PyPI Supply Chain Attack Delivers Novel ZiChatBot Malware

PyPI Supply Chain Attack Delivers Novel ZiChatBot Malware
A recent cybersecurity investigation uncovered a sophisticated supply chain attack leveraging the Python Package Index (PyPI) to distribute a new malware strain, ZiChatBot, targeting both Windows and Linux environments. The malicious packages, since removed, disguised themselves as legitimate tools while secretly installing the malware.

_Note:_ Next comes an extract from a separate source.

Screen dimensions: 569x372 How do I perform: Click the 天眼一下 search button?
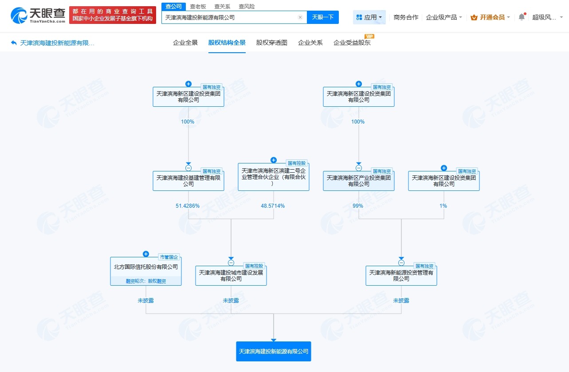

Published: 2026-05-11 | Author: Patrick Mattos
Security researchers have identified a concerning trend in the open-source ecosystem, with three packages hosted on the Python Package Index (PyPI) found to be distributing a novel malware family dubbed ZiChatBot. This attack highlights the persistent threat of supply chain compromises, where trusted software repositories become vectors for malicious code. The malware, designed to operate stealthily, utilizes public APIs from the team chat application Zulip for its command-and-control (C2) infrastructure, circumventing traditional C2 detection methods.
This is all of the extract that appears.